Task directions ▸
The records are set out below this line. Return exactly the lines from the one containing "This screenshot has width=1280, height=733." through the last, and exclude the pictures.

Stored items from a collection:
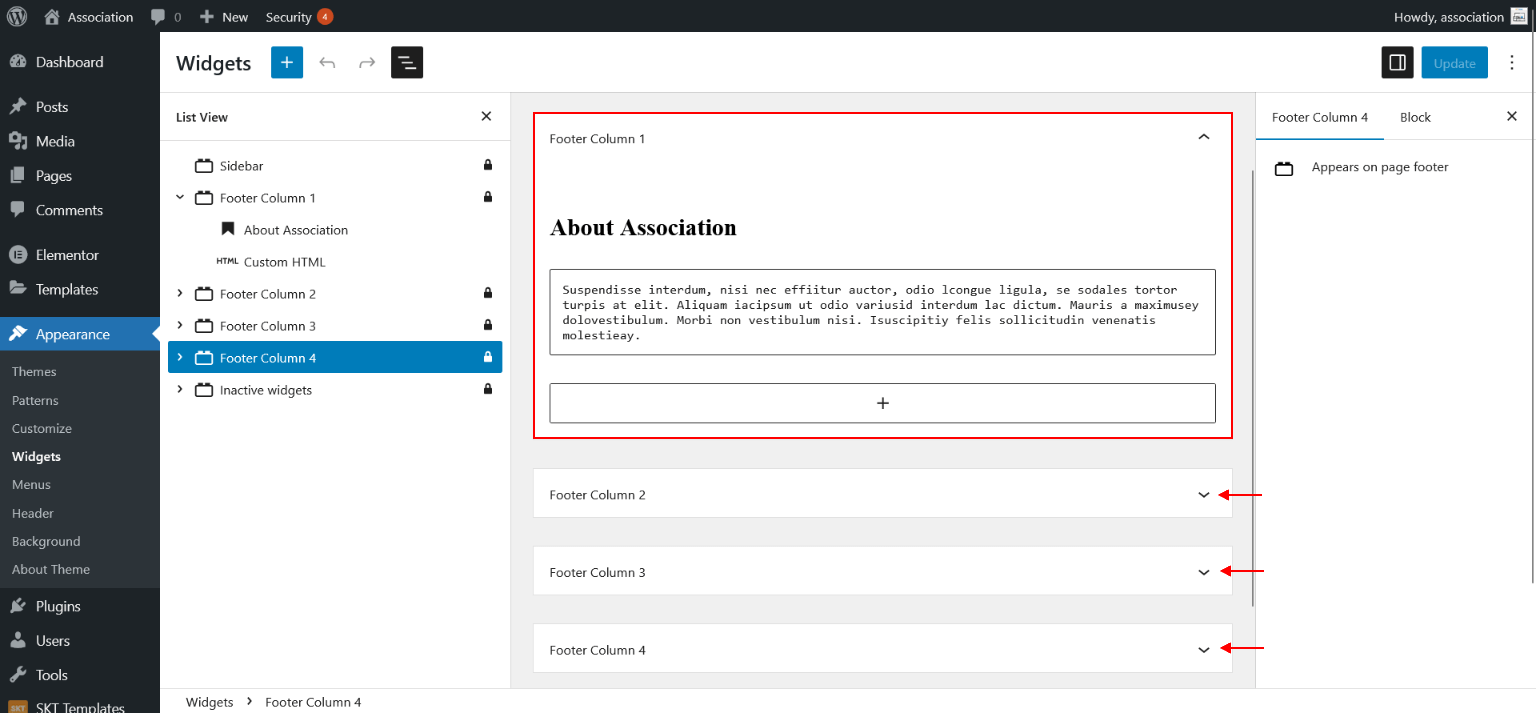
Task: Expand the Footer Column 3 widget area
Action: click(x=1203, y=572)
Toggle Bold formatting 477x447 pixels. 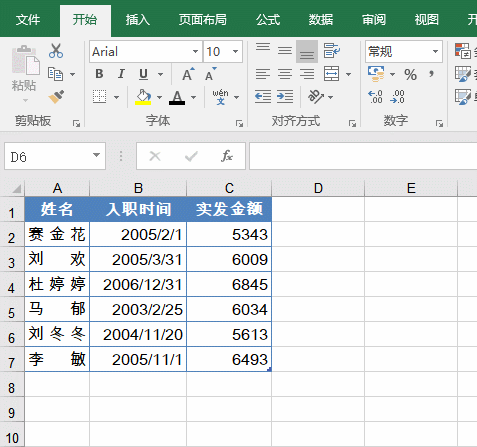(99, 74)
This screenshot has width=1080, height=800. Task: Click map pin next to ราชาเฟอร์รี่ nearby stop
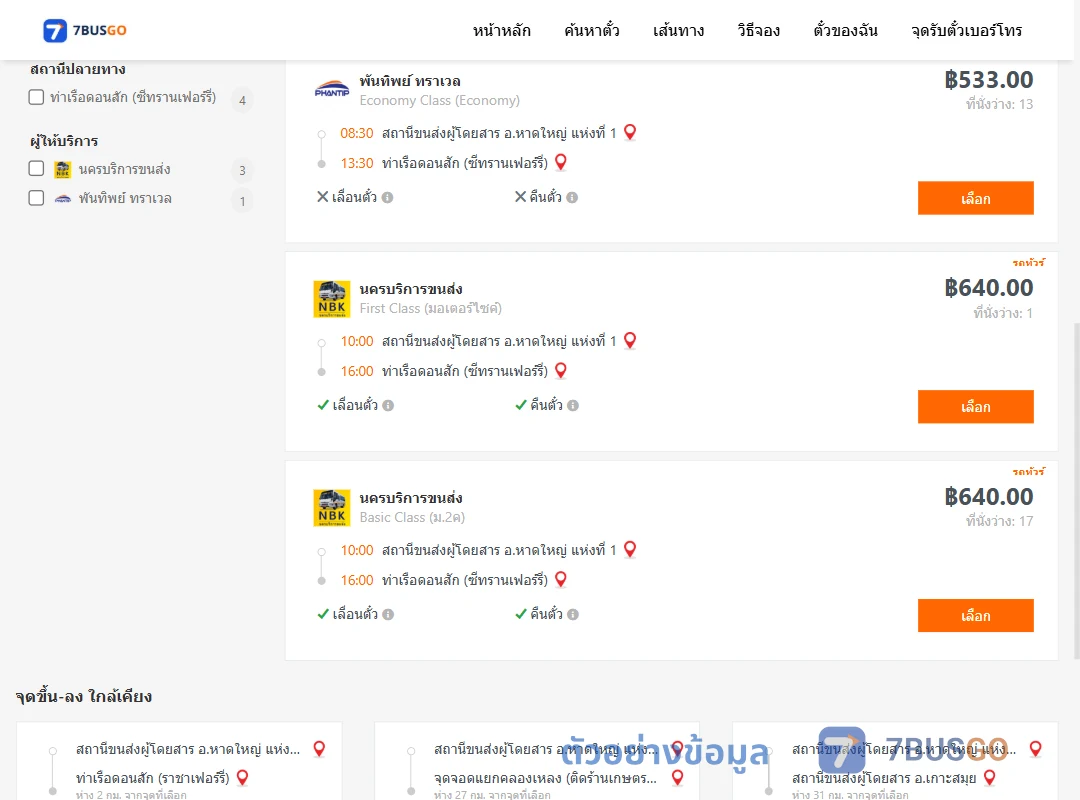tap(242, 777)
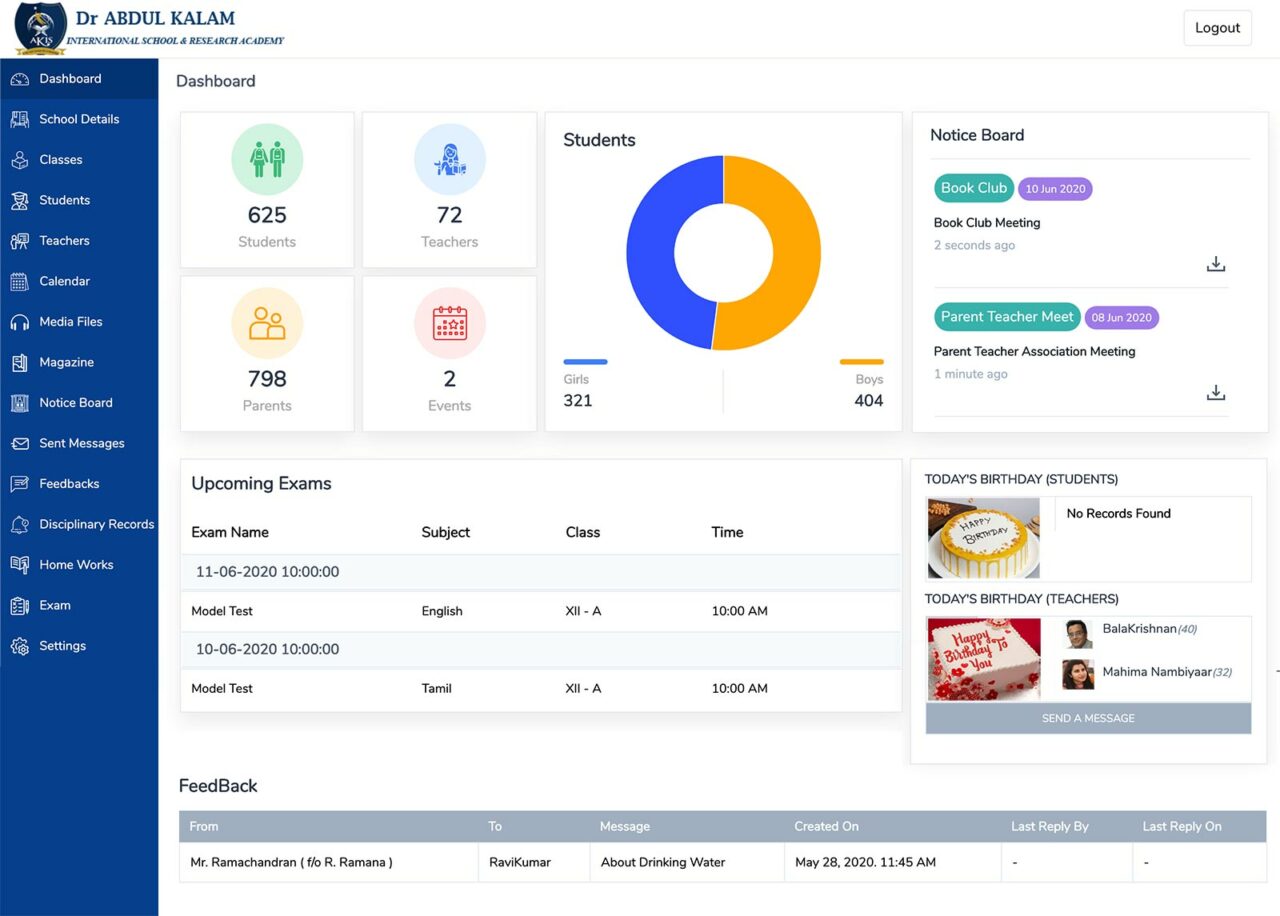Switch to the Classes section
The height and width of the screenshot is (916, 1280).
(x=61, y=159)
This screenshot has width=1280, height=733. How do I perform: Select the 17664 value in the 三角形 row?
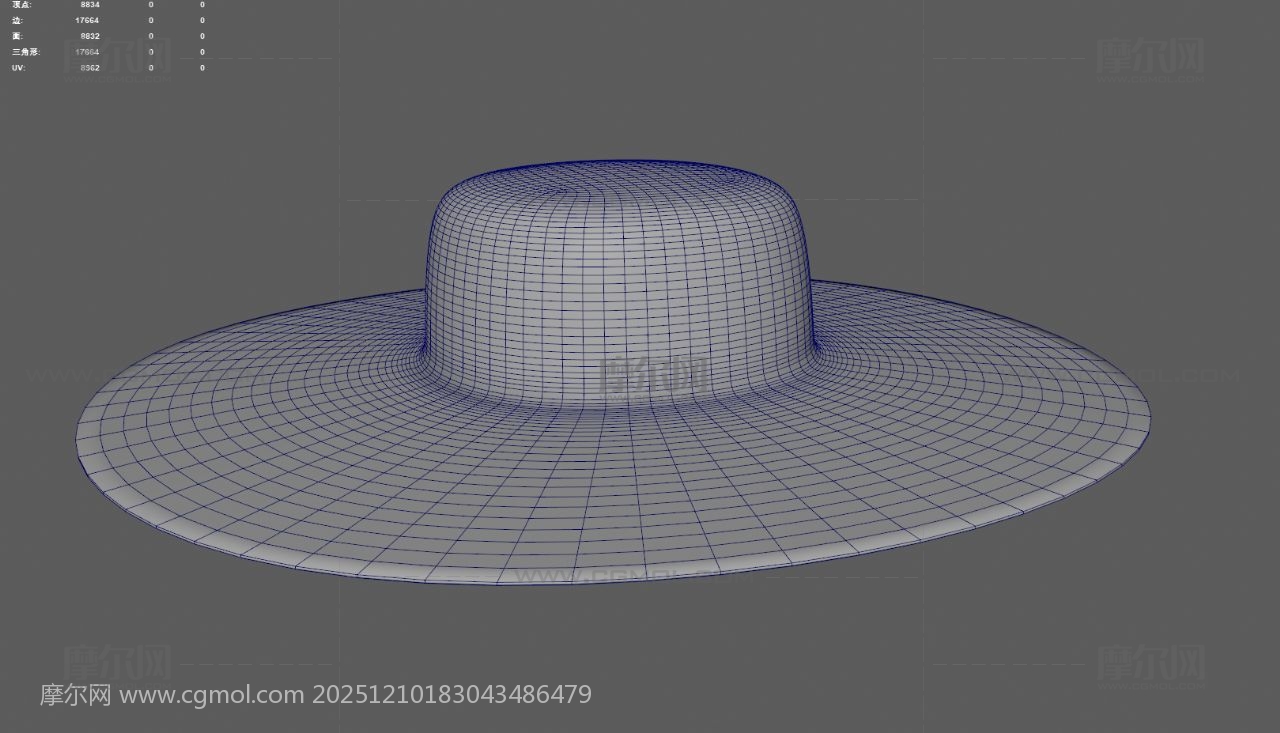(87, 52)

Response box ▸
This screenshot has width=1280, height=733. How do I perform: Select the 17664 value in the 三角形 row?
(87, 52)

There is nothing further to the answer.